After reading the entries below, copy word for word the lines from the first through the line containing "[Share on X] (247, 925)", and stop there.
--- START ---
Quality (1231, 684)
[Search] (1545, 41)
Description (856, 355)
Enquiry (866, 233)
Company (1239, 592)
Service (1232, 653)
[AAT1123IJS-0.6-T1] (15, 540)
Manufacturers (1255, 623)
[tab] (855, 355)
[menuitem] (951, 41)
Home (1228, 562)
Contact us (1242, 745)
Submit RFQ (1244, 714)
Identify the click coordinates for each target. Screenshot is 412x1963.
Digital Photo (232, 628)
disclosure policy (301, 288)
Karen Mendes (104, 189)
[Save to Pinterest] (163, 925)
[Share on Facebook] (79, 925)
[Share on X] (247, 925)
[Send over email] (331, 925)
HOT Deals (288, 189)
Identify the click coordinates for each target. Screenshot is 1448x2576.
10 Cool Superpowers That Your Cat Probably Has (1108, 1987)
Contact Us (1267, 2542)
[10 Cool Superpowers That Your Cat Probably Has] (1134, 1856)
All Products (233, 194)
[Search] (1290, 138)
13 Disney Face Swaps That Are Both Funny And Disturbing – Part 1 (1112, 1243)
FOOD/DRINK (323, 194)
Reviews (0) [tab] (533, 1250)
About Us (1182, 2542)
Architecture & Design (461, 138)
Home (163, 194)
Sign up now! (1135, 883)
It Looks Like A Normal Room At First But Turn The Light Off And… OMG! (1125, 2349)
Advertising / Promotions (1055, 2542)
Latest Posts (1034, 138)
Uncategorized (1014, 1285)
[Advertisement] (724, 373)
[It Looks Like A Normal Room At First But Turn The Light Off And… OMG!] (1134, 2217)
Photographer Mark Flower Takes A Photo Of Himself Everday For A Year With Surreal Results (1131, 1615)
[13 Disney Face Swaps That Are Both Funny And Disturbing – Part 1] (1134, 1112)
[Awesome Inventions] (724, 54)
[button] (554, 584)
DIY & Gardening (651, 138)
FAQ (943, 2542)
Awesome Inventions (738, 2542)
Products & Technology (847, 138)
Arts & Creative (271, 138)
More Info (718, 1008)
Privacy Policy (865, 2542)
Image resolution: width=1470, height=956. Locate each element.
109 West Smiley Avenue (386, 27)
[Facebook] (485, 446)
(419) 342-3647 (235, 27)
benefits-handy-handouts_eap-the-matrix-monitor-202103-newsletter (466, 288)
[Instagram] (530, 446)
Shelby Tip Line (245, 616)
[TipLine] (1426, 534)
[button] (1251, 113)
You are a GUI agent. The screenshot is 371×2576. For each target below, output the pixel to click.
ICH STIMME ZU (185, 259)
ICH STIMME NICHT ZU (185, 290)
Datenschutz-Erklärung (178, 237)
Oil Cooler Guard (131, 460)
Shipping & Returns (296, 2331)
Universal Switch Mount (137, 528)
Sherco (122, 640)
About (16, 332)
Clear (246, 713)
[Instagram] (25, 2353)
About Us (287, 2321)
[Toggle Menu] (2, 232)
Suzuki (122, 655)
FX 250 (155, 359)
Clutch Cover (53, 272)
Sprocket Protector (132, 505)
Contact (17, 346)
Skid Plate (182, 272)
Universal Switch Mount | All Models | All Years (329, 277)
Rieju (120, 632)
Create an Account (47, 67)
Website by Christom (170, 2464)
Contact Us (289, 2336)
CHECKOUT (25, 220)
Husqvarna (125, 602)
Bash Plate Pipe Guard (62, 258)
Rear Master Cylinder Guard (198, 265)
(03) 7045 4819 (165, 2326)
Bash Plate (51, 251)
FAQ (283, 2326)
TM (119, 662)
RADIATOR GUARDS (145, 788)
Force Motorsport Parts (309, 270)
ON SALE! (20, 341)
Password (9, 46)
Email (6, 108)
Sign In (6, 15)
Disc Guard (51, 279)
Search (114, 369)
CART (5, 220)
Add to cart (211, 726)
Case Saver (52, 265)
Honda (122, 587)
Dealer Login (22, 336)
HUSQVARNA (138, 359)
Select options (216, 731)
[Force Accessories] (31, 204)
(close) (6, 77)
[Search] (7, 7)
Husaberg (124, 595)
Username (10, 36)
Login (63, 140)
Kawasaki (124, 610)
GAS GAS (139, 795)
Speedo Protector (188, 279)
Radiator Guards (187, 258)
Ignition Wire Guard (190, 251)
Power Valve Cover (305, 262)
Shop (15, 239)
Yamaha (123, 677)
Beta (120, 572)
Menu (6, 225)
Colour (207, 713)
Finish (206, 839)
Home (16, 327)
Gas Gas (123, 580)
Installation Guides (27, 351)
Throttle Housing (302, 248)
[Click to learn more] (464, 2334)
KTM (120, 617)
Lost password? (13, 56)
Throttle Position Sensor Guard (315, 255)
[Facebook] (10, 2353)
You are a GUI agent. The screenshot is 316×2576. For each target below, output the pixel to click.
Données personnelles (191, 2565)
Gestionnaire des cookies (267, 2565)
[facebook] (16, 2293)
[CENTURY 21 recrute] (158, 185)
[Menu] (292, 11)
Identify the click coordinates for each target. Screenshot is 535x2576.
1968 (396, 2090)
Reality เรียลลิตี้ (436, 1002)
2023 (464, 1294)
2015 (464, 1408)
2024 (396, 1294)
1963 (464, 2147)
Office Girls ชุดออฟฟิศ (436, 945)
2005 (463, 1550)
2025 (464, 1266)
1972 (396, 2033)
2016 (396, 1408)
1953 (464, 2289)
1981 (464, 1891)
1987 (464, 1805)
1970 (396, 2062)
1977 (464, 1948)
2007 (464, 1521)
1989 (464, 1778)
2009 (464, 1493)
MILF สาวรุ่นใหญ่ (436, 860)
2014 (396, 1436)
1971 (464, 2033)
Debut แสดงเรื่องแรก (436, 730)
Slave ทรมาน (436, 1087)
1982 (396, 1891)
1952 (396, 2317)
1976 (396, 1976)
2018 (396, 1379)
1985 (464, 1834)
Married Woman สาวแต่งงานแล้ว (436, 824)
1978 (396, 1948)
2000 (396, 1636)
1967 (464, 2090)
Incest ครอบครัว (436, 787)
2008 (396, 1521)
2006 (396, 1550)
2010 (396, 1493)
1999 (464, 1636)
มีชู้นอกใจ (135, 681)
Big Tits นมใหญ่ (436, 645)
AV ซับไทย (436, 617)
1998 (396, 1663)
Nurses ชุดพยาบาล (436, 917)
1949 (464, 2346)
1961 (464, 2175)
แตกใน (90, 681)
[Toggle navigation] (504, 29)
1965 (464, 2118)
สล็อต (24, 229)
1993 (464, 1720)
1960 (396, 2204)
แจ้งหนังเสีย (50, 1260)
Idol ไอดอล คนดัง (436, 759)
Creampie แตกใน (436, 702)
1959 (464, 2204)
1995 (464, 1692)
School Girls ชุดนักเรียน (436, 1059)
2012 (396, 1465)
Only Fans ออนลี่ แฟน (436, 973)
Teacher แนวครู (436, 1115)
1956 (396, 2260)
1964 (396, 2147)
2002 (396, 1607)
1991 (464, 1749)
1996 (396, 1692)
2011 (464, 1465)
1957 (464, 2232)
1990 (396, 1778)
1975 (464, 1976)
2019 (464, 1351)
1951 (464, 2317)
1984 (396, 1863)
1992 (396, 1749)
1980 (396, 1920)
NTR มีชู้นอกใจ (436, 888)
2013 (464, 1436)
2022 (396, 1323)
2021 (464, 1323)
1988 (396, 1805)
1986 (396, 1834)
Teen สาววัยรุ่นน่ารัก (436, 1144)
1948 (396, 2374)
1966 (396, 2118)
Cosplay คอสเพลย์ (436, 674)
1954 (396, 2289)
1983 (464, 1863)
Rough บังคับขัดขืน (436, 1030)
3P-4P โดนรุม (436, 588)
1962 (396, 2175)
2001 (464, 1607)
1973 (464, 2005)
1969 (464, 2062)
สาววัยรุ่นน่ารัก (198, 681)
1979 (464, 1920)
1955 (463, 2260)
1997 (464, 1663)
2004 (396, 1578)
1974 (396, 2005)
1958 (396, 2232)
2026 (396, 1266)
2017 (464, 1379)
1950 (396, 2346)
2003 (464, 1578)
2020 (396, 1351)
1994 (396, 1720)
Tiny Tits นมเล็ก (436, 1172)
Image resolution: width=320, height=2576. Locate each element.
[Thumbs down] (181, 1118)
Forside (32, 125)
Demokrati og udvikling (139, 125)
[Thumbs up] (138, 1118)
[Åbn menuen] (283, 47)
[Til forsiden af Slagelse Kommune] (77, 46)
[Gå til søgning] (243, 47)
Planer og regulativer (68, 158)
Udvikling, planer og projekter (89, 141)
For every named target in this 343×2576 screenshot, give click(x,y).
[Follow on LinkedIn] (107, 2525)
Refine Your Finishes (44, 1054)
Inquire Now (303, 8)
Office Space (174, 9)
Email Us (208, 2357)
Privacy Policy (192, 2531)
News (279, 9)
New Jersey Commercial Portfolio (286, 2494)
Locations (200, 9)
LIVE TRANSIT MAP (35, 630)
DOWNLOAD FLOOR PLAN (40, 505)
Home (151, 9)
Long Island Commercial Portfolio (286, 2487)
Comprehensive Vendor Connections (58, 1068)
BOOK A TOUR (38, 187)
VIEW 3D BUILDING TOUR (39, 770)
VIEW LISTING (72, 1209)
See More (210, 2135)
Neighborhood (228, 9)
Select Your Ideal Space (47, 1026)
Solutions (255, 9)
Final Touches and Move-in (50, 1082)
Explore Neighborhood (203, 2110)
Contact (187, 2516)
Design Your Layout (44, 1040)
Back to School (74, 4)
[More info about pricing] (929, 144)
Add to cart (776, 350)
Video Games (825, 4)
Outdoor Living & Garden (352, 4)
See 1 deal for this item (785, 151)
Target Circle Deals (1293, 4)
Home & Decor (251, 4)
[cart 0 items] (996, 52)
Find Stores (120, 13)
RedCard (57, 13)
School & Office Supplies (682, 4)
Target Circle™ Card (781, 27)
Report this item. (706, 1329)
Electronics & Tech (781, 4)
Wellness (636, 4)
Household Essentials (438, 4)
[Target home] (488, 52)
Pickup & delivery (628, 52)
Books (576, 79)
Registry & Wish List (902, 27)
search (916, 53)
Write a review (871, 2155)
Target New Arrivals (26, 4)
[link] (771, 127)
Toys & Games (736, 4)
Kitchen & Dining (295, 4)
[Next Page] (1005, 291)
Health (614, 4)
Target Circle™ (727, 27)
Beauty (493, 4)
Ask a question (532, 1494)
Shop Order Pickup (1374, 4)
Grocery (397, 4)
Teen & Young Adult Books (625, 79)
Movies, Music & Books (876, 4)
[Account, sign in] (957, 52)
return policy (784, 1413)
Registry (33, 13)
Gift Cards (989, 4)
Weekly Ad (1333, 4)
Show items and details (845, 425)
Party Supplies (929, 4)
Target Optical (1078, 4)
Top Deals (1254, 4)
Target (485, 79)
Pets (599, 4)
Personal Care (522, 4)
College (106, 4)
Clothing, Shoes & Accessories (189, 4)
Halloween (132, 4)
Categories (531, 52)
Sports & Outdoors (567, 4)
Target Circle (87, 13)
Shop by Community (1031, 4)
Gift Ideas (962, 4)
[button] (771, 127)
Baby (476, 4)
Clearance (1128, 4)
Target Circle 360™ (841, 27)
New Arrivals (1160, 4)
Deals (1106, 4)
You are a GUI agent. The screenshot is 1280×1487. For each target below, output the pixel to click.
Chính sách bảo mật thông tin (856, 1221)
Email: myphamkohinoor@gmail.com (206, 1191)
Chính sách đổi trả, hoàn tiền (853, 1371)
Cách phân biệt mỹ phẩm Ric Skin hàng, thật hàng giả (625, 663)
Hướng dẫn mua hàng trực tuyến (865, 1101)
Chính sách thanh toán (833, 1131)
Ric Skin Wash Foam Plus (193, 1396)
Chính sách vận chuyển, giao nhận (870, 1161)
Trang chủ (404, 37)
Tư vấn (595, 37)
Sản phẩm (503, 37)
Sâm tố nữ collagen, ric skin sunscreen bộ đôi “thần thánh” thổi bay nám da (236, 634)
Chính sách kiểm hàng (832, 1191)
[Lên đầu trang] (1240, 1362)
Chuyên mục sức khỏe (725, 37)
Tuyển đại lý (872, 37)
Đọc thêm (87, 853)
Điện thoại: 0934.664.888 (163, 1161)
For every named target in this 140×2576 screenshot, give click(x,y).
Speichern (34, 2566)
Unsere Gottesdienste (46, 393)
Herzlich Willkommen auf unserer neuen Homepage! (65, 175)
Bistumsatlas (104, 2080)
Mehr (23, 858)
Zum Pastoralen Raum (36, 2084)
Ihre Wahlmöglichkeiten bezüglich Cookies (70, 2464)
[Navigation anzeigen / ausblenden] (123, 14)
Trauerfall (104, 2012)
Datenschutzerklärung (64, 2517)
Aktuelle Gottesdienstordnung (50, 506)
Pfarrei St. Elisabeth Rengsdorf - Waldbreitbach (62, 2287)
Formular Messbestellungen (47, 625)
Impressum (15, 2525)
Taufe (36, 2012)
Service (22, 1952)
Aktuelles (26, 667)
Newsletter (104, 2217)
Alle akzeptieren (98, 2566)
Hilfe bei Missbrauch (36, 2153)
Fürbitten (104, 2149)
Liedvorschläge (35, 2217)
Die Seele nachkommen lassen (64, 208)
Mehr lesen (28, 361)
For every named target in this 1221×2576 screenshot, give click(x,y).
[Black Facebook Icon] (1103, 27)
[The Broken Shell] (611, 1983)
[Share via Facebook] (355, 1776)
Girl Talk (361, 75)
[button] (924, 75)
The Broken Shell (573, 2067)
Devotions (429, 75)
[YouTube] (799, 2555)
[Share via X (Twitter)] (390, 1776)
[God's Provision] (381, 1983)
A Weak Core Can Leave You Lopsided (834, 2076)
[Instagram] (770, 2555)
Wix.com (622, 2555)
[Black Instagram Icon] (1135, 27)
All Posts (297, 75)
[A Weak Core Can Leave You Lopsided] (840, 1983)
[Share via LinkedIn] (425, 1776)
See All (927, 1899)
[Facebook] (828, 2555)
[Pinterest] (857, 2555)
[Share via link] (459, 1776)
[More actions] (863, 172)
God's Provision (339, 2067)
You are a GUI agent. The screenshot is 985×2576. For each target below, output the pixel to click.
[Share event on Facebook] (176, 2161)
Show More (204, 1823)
--- END ---
- RESULT FOR THIS TASK -
Quality (1231, 684)
[Search] (1545, 41)
Description (856, 355)
Enquiry (866, 233)
Company (1239, 592)
Service (1232, 653)
[AAT1123IJS-0.6-T1] (15, 540)
Manufacturers (1255, 623)
[tab] (855, 355)
[menuitem] (951, 41)
Home (1228, 562)
Contact us (1242, 745)
Submit RFQ (1244, 714)
Identify the click coordinates for each target. Screenshot is 412x1963.
Digital Photo (232, 628)
disclosure policy (301, 288)
Karen Mendes (104, 189)
[Save to Pinterest] (163, 925)
[Share on Facebook] (79, 925)
[Share on X] (247, 925)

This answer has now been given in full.